# 17.3.7.2 Algorithms (One Sample Proportion Test)

## Contents

### Hypotheses

Let $n\!$ be the sample size and $n_{1}\!$be the number of events or successes. Then the sample proportion $\tilde{p}\!$ can be expressed:$\tilde{p}=\frac{n_{1}}{n}$

Let $p\!$ be the sample proportion and the $p_{0}\!$ is the hypothetical proportion, this function tests the hypotheses:

$H_0:p=p_{0}\!$ vs $H_1:p \ne p_{0}\!$, for a two-tailed test.

$H_0: p\ge p_{0}\!$ vs $H_1:p < p_{0}\!$, for a lower-tailed test.

$H_0:p\le p_{0}\!$ vs $H_1:p > p_{0}\!$, for an upper-tailed test.

### Normal approximation

#### P Value

When $n_{1}\ge10\!$ and $n-n_{1}\ge10\!$, we can compute a p-value using a normal approximation of a binomial distribution. To perform the test, compute the $z\!$ and $p_{value}\!$ value by:

$z=\frac{\tilde{p}-p_{0}}{\sqrt{\frac{p_{0}(1-p_{0})}{n}}}\!$

$p_{value}=2p(Z>|z||p=p_{0})\!$,for two tailed test

$p_{value}=p(Z\le z|p=p_{0})\!$,for upper tailed test

$p_{value}=p(Z\ge z|p=p_{0})\!$for lower tailed test

#### Confidence Interval

confidence level is equal to $1-\alpha$, the confidence interval for the sample proportion can be generated by:

Null Hypothesis Confidence Interval
$H_0:p=p_{0}\!$ $\left[\tilde{p}- Z_{\frac{\alpha}{2}}\sqrt{\frac{\tilde{p}(1-\tilde{p})}{n}}, \tilde{p}+ Z_{\frac{\alpha}{2}}\sqrt{\frac{\tilde{p}(1-\tilde{p})}{n}}\right]$
$H_0: p\ge p_{0}\!$ $\left[\tilde{p}- Z_{\alpha}\sqrt{\frac{\tilde{p}(1-\tilde{p})}{n}}, 1\right]$
$H_0:p\le p_{0}\!$ $\left[0, \tilde{p}+ Z_{\alpha}\sqrt{\frac{\tilde{p}(1-\tilde{p})}{n}}\right]$

### Binomial Test

#### Exact P_value

In Origin, the exact test for one proportion is based on the Binomial Test .
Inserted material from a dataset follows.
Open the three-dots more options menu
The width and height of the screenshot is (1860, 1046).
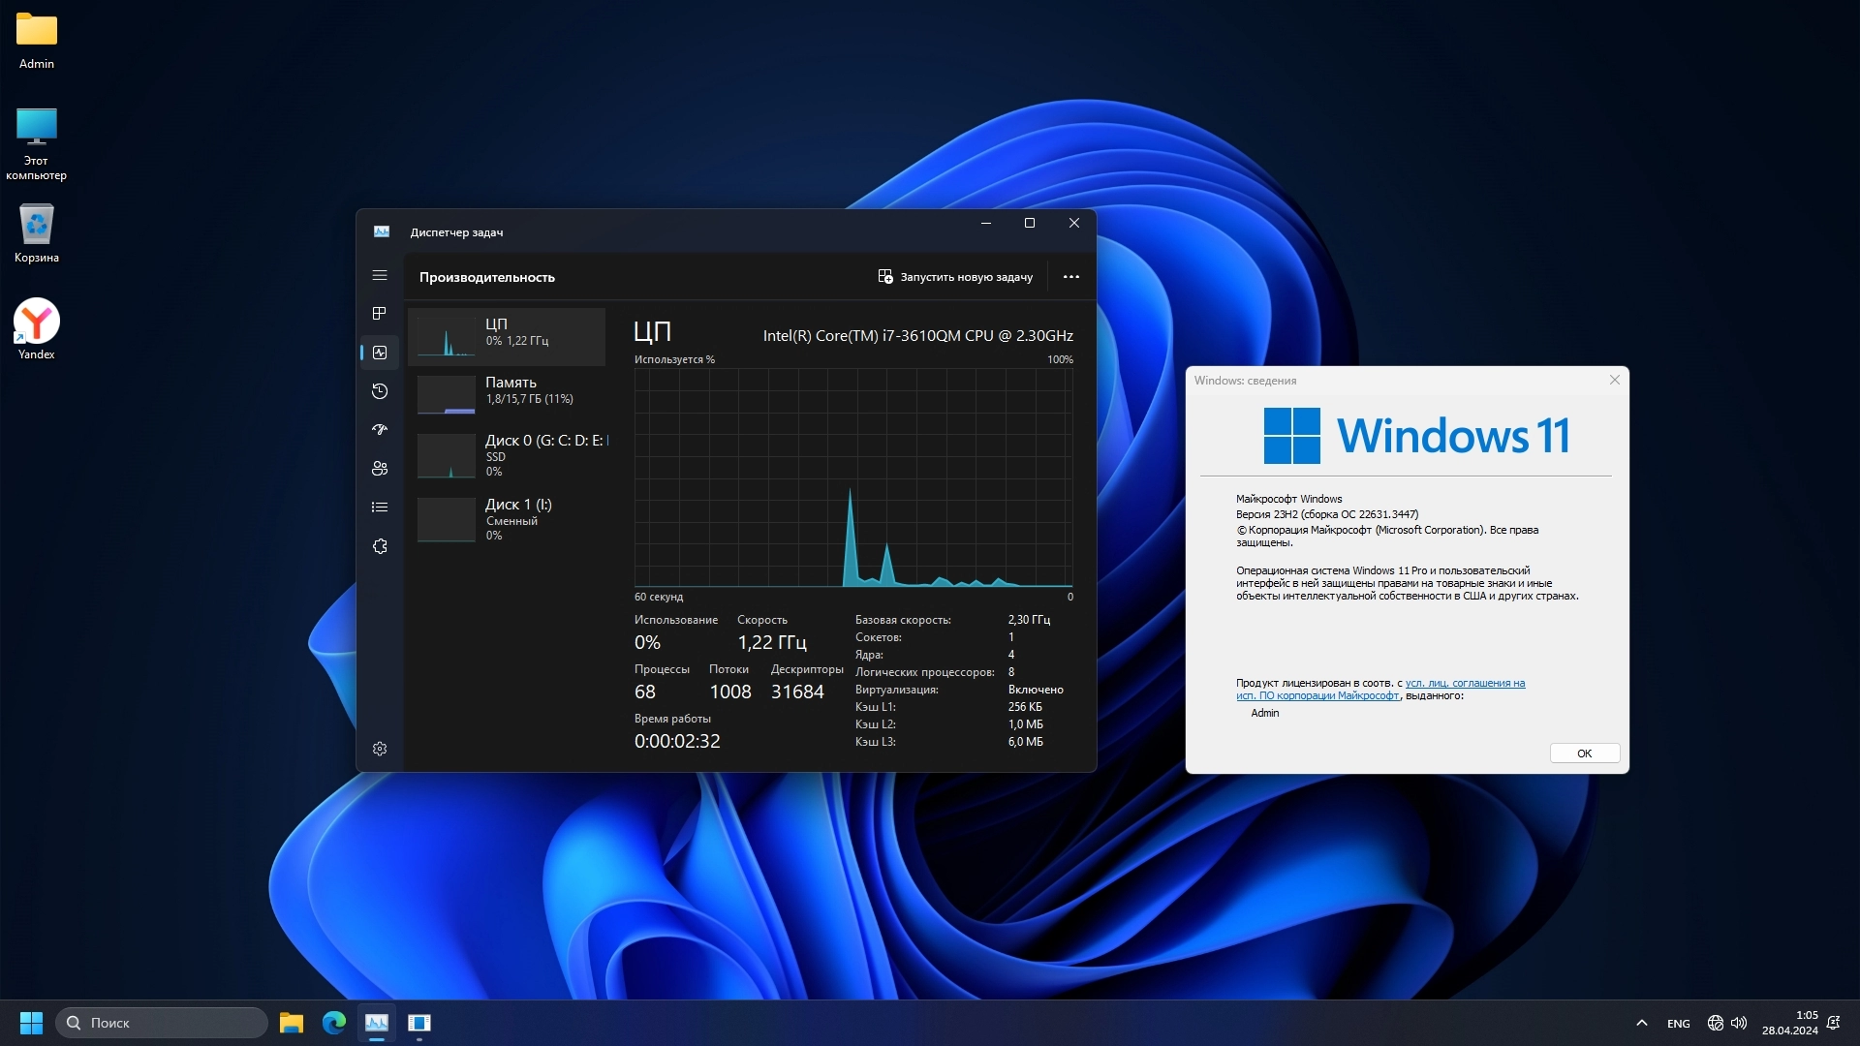click(1070, 277)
$H_0: p\ge p_{0}\!$ $P_{value}=p(X\le n_{1}|p_0)$

$H_0:p\le p_{0}\!$ $P_{value}=p(X\ge n_{1}|p_0)$

$H_0:p=p_{0}\!$:

Let $M=n*p_0\!$,

when $n_1=M\!$ $P_{value}=1\!$

when $n_1\le M\!$ $P_{value}=P(X\le n_1)+P(X\ge n-y+1)$, where y is the count for z such that $P(z)\le p(n_1)$ and $n\ge z\ge \left \lfloor M \right \rfloor+1$

when $n_1\ge M\!$ $P_{value}=P(X\le y-1)+P(X\ge n_1)$, where y is the count for z such that $P(z)\le p(n_1)$ and $0\le z\le \left \lfloor M \right \rfloor$

#### Exact Confidence Interval

Exact Confidence interval: confidence levels is $1-\alpha$

Null Hypothesis Confidence Interval
$H_0:p=p_{0}\!$

$\left[QBETA_{(1 - \alpha/2, n_1 + 1, n - n_1)}, QBETA_{(\alpha/2, n_1, n - n_1 + 1)}\right]$

$H_0: p\ge p_{0}\!$

$\left[QBETA_{(1 - \alpha, n_1 + 1, n - n_1)}, 1\right]$

$H_0:p\le p_{0}\!$

$\left[0, QBETA_{(\alpha, n_1, n - n_1 + 1)}\right]$

where $QBETA$ denotes the quantile function of Beta distribution.